Assets Can Be Sold Only After Conviction
The ED has registered a case under the Prevention of Money Laundering Act (PMLA) against Modi and Choksi. As per law, after the seizures are made by the agency, it has to produce the seizure before the Adjudicating Authority within a month.
An Adjudicating Authority comprises three members – one each from the field of law, administration, and finance or accountancy. It functions under the Department of Revenue of the Ministry of Finance.
If the Adjudicating Authority passes an order in favour of the ED, the accused person(s) can appeal in the Applellate Tribunal against the former’s order within 150 days. The ED can take the possession of the seizure/attachments if the Applellate Tribunal too passes the order in the agency’s favour.

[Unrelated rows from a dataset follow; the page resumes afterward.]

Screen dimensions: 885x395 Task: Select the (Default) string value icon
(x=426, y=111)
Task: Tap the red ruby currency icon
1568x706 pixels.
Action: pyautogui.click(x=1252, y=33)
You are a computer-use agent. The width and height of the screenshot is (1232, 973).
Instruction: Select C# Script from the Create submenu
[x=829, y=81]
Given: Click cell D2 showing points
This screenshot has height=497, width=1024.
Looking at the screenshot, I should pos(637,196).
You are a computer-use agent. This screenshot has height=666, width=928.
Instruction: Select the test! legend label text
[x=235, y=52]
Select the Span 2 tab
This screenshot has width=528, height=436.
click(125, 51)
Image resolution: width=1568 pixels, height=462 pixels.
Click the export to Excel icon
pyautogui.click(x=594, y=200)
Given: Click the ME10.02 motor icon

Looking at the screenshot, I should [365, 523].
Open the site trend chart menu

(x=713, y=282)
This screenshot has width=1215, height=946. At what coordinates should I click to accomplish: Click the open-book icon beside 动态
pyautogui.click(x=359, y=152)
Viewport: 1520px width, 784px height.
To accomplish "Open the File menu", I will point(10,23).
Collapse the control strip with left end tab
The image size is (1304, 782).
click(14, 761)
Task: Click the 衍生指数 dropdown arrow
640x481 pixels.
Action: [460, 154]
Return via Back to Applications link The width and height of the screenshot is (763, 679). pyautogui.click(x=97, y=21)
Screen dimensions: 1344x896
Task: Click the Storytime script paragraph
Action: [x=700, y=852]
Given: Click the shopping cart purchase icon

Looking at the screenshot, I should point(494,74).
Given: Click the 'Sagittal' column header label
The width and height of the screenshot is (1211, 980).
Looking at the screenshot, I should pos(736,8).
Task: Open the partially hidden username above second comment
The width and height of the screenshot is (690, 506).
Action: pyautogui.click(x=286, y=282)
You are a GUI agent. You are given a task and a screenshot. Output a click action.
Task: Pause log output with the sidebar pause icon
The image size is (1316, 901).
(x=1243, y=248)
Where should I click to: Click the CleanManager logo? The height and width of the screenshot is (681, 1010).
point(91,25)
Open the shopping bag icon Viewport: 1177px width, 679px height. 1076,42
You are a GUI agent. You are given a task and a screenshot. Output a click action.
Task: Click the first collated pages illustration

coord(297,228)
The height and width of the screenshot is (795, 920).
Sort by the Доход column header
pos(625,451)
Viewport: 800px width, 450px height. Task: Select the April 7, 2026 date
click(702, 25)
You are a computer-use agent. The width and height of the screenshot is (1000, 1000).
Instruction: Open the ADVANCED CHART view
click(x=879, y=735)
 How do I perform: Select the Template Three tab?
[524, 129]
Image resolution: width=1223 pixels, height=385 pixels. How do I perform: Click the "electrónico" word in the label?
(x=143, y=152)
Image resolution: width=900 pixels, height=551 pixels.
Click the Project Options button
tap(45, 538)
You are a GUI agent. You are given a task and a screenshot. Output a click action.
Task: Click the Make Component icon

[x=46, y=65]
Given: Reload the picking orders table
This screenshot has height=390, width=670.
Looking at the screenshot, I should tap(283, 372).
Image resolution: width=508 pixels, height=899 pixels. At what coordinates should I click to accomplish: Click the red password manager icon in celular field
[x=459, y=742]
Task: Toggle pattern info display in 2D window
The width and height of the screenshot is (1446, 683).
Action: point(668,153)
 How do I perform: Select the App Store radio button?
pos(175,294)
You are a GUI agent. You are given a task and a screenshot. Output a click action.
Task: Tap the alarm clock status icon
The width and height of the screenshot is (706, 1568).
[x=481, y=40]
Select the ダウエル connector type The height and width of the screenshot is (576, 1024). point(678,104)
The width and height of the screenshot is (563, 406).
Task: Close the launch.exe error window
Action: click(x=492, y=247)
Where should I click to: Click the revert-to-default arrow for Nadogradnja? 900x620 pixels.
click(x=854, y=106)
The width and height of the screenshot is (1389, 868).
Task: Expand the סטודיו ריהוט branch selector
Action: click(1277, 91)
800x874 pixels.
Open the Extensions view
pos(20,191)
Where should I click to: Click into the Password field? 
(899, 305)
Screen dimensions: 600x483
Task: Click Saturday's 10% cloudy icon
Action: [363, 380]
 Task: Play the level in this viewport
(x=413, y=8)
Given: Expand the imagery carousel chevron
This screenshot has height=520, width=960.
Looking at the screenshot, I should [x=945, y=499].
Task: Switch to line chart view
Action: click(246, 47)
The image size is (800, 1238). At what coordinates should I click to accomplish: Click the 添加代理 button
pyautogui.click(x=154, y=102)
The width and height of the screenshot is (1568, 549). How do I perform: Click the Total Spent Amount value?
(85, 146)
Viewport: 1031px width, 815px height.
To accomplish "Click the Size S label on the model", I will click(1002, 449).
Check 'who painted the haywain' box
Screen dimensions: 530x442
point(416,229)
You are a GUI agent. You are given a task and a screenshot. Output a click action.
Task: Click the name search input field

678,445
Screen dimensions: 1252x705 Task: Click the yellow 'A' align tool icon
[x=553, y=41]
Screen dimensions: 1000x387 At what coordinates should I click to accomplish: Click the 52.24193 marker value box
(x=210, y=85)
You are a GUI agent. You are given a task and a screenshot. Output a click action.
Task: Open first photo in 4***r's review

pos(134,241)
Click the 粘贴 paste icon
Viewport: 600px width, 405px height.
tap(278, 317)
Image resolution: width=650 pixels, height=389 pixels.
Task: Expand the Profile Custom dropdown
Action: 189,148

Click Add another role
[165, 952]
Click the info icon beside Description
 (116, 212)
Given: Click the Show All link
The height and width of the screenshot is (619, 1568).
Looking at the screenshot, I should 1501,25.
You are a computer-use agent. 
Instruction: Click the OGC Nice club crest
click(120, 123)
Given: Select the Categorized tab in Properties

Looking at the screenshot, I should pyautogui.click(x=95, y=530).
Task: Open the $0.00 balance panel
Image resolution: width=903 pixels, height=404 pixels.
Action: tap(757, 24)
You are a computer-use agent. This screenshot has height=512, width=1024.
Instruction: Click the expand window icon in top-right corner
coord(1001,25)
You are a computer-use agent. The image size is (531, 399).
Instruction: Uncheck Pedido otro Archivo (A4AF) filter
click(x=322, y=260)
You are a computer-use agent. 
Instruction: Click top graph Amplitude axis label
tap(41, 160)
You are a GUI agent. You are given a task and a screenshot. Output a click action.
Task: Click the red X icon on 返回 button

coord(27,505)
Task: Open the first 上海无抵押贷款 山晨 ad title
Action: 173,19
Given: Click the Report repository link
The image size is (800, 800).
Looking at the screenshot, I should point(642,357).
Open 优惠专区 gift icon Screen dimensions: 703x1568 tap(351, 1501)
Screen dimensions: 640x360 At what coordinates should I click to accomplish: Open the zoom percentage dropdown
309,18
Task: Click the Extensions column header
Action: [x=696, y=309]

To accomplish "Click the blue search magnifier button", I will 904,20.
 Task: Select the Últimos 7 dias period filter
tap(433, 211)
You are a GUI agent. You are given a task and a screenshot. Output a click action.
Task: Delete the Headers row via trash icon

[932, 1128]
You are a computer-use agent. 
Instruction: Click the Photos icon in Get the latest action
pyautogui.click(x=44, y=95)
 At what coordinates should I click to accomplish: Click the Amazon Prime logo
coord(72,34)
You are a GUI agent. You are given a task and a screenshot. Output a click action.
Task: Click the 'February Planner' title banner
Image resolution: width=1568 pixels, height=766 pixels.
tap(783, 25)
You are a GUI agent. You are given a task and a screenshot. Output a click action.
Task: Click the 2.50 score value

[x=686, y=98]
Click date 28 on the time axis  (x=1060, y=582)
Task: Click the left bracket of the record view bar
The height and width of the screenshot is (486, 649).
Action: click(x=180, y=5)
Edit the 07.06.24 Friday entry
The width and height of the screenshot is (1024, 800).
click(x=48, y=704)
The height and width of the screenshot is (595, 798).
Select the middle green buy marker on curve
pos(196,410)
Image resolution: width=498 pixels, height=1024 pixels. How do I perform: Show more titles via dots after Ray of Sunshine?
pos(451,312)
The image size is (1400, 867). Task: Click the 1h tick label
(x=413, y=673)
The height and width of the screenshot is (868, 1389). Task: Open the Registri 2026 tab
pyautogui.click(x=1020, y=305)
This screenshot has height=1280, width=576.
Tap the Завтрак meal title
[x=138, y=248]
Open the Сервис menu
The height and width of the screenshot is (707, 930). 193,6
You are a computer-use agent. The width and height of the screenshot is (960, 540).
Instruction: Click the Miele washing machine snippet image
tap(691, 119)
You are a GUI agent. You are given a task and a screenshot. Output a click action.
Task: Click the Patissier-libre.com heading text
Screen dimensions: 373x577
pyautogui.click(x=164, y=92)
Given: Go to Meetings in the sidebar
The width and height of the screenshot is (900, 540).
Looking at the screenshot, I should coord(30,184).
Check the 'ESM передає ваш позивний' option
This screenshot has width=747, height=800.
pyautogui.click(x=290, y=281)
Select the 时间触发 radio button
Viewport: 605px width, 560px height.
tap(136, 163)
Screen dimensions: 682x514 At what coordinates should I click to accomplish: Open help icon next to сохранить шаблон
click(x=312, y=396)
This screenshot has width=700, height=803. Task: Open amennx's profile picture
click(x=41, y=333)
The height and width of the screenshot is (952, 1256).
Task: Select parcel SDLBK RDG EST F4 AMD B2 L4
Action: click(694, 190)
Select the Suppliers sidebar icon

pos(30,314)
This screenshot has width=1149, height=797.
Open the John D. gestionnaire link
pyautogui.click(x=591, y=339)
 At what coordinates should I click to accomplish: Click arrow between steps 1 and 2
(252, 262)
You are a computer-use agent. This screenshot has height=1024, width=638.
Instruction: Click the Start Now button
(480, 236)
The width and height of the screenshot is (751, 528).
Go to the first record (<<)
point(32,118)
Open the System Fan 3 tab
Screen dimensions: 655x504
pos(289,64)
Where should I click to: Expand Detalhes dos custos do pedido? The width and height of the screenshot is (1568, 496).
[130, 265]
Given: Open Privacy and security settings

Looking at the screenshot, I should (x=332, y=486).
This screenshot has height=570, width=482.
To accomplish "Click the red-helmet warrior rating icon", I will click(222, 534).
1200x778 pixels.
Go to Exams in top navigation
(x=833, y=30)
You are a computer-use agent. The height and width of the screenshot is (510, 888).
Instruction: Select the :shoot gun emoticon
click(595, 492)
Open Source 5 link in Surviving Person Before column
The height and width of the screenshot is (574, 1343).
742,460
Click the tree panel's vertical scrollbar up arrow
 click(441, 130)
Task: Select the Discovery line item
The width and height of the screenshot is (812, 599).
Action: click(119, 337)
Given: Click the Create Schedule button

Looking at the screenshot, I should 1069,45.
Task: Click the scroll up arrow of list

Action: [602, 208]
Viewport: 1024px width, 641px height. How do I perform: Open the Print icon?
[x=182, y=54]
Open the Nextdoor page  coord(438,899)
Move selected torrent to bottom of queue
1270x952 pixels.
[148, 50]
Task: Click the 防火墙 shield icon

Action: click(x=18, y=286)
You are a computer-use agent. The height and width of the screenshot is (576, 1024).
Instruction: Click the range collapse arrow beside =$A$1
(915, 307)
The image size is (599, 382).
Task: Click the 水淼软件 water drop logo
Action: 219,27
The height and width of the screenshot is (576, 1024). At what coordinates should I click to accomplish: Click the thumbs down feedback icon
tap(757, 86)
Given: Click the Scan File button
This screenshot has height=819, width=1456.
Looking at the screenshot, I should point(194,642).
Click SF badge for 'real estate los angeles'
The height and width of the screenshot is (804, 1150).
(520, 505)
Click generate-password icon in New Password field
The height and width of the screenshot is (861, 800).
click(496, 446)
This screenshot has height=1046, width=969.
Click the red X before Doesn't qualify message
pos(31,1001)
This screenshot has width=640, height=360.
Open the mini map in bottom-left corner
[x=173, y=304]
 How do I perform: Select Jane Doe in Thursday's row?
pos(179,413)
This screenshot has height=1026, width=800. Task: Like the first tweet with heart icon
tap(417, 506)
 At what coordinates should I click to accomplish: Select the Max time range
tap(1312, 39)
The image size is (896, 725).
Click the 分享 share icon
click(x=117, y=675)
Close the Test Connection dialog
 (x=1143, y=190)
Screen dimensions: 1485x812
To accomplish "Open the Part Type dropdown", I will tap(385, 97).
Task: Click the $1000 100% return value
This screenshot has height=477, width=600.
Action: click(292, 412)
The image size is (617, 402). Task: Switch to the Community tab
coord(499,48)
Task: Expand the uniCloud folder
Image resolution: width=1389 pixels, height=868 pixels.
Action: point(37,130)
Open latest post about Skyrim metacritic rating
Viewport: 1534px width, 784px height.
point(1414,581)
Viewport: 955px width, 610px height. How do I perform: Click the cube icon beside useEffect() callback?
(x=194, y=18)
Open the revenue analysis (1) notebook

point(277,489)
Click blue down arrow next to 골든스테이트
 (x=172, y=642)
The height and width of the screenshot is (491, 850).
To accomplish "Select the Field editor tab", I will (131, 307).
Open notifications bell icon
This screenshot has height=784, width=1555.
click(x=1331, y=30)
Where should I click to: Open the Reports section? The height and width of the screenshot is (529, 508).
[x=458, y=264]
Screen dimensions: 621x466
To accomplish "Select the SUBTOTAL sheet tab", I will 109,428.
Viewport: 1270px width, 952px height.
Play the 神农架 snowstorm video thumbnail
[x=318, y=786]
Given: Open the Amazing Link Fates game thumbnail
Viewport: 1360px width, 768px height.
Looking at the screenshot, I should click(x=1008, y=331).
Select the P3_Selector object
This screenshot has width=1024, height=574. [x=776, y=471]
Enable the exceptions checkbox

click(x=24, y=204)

However, the ED cannot dispose off the seizure/attachment till the court convicts the accused persons. For instance, in the alleged 2G spectrum scam case, the ED attached assets of the accused persons worth several crore rupees during investigation in 2010. Since then, the ED was the custodian of all the attached assets.
After seven years of a fast track court trail, all the accused in the alleged 2G scam were acquitted, which means the ED has to return the seized assets to their respective owners.
However, if the CBI and ED appeal in the Delhi High Court and get a stay on the trail court order, then the agency will continue to be the custodian of the attached assets. This basically means it would be in the possession of agencies for several more years till the case is decided by the Supreme Court.
The ED can dispose off the seizure/attachments after the accused are convicted by the apex court.
The PMLA was passed in 2002. Here are the statistics of PMLA cases in the Enforcement Directorate.
Agency Yet to Determine Real Value of Assets
The ED has claimed to have seized assets worth over Rs 6,300 crore from different locations since the Modi-Choksi scam broke. The agency evaluated the worth of the assets based on the price mentioned in the ledger books seized from the offices and outlets of Modi and Choksi.
However, this was not the final evaluation.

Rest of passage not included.